Our mission at Loc’d Life is to celebrate the beauty of locs. However, I know that after 10 years, maybe 20, some decide to part with the loc’d life. There are many reasons for this change. Maybe another style calls. Maybe it’s time to start another set of locs (some really do cut their locs and start them again.)
Meet Lenise NuNuu Smith, spoken word artist and publisher. After years of loc’dom, she decided to do the big chop in a whole other way. Here’s her story…
So how long have you had your locs?
I’ve had my locs for 11 years. I grew the entire length in 11 years.
What was your loc journey?
I grew up in a primarily West Indian population, which had a large influence on me. I did not want to be a Rastafarian, but I always admired them. I had long processed hair. People around me kept me from cutting my hair. Once I got away and attended Howard University, and it was just me, I started making my decision to cut it to start my locs.
How did you decide on the big chop?
I had afroenvy! I started seeing my style without them. Once I dreamt that someone cut my hair, and I would look in the mirror. I would wake up ready to fight somebody. More and more, as I looked in the mirror, I saw myself. I always believed in that song, I Am Not My Hair. A couple of days before, one woman said that I should never cut my hair because that is who I am. When I looked in the mirror, I saw myself, and I saw what people were defining me by. I saw that I am beautiful, even without my locs.
I stopped seeing myself with my locs, and I started letting them grow out. I didn’t realize how much I missed my true texture. I just went from processed hair to locs, and I didn’t have a chance to see my natural hair.
What did you do with all those locs?
They’re in a bag in the closet! I thought of making a wig of them, and someone told me to sell them. I just can’t part with them.

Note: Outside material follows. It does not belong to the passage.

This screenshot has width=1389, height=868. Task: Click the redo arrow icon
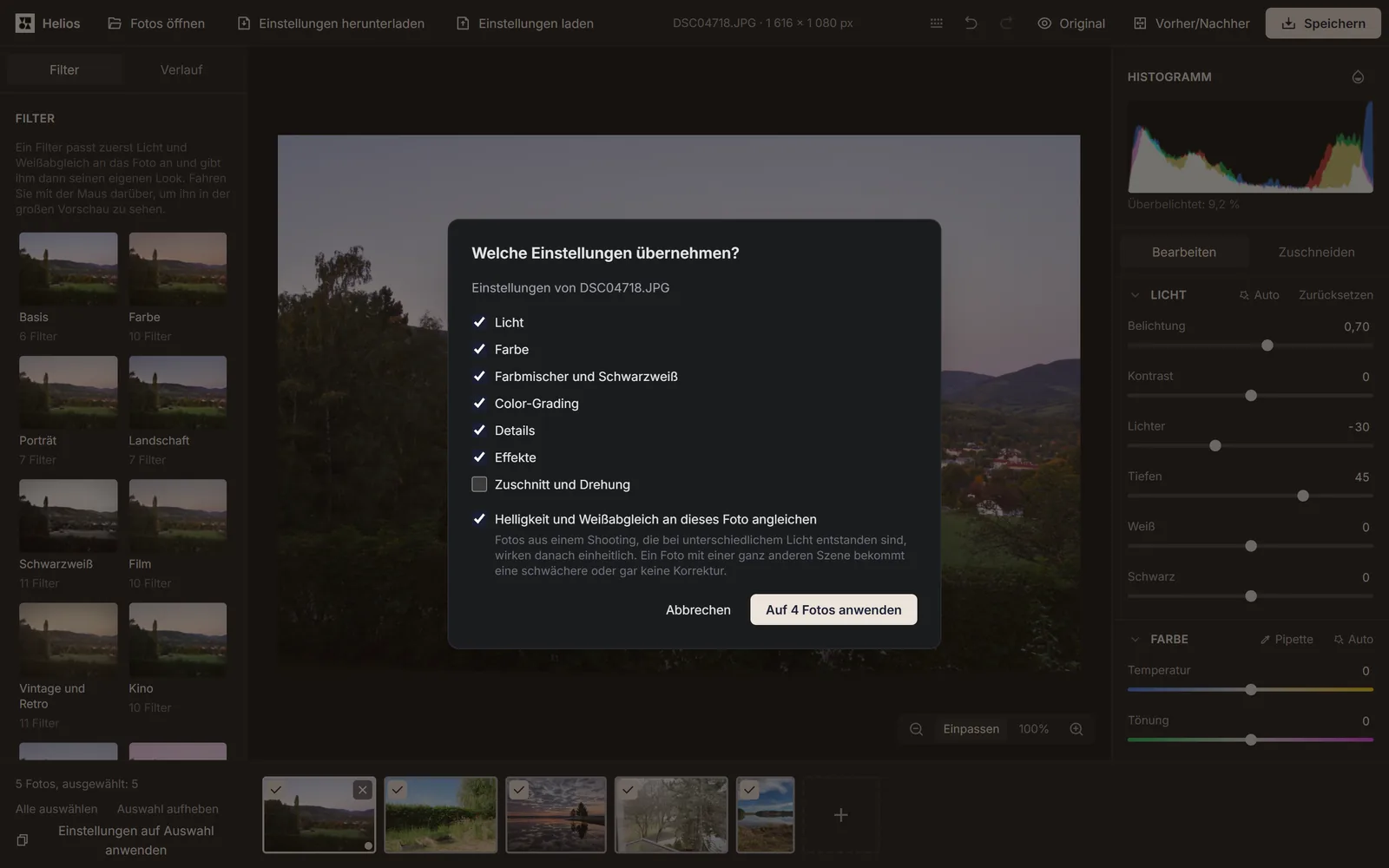click(x=1006, y=23)
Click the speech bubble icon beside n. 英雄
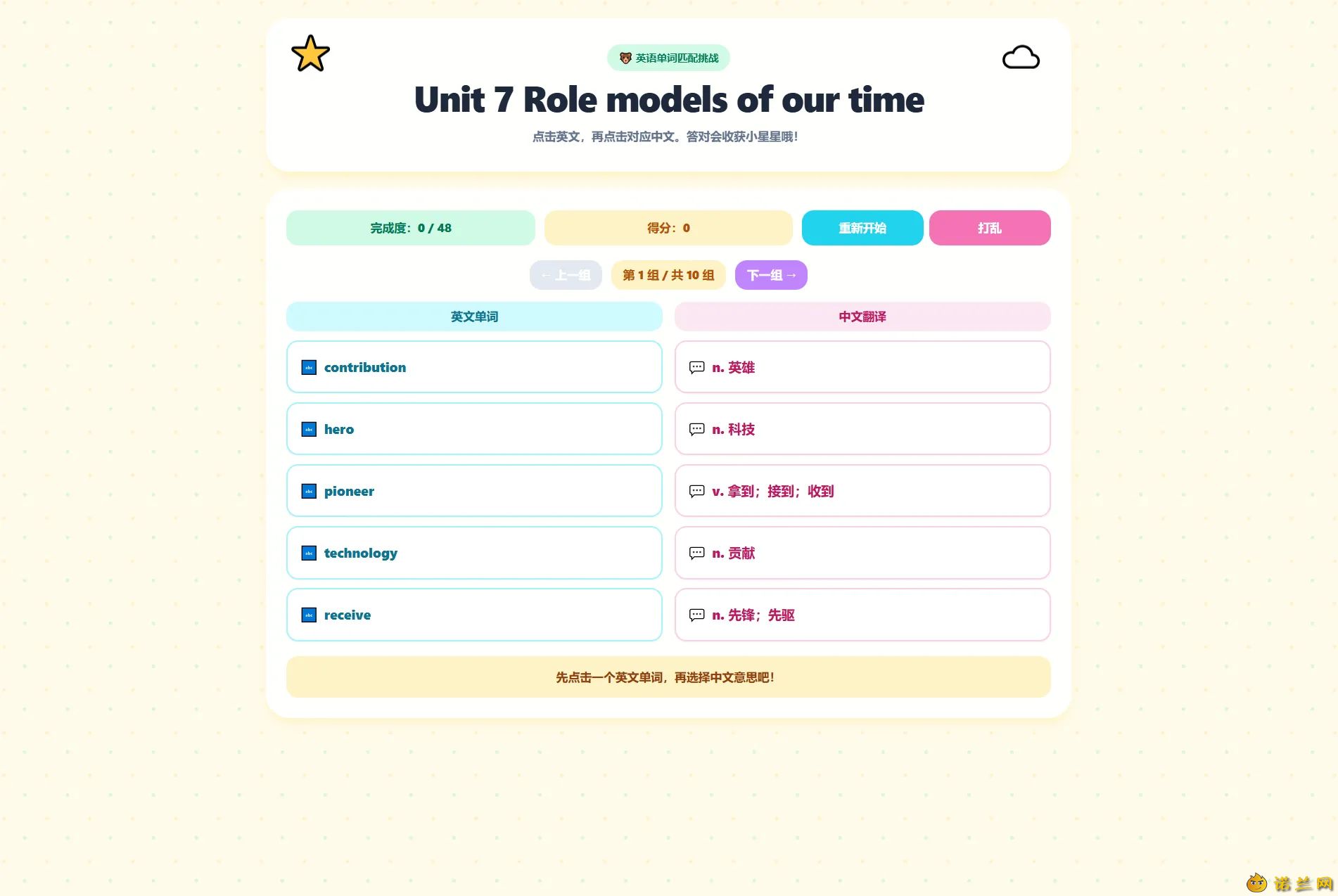This screenshot has width=1338, height=896. (x=697, y=367)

How do you feel after cutting them?
I feel awesome. I feel wonderful. I love my texture. My mother started perming my hair. I discovered I had three different textures growing in my hair. I am enjoying it. I’m always touching it!
What was your loc regimen, as most of my readers are always asking about loc maintenance?
I washed them with Dr. Bronner’s Peppermint Castile soap. Then, I started using an African Black Soap bar.
Did it lather a lot?
Yes, very much. I found the bar is easier to handle because you’re able to get into each loc. I used coconut oil or olive oil to moisturize, and I would just use regular gels—twist and loc gels. I tried so many!
Will you try locs again?
I might. I won’t say I won’t. I may loc again. I’ll see how my afro works.
What are some of your reflections on your journey of hair-and self-discovery?
It’s difficult not to define yourself by outward things. My hair, my clothes—these things do not define me. When you find yourself absorbing it, it’s a matter of knowing yourself. I don’t ever want to perm my hair. I love the flexibility. If you want to have a perm, wear a wig for a day. You don’t have to go by society’s standards of beauty. Do you really want to be standard? I want to stand out. I want to be unforgettable. If you like it, love it.
Tell me about you are doing now.
I am a spoken word artist. I’ve done poetry since 2003. I started with open mics, then with two chat books. I have such a love for spoken word, I was getting features in New York. I’m also an actress. I’ve done three films, “My Father’s Shadow” and “Oil and Water,” and “Sister’s Betrayal.” I also have done theater. Two of my plays included For Colored Girls Who Considered Suicide When the Rainbow Isn’t Enough” and The Wiz. I am also a publisher of S.L.A.M.M. Magazine (an acronym for Support Local Artists Movement Magazine), a magazine on spoken word and other artists.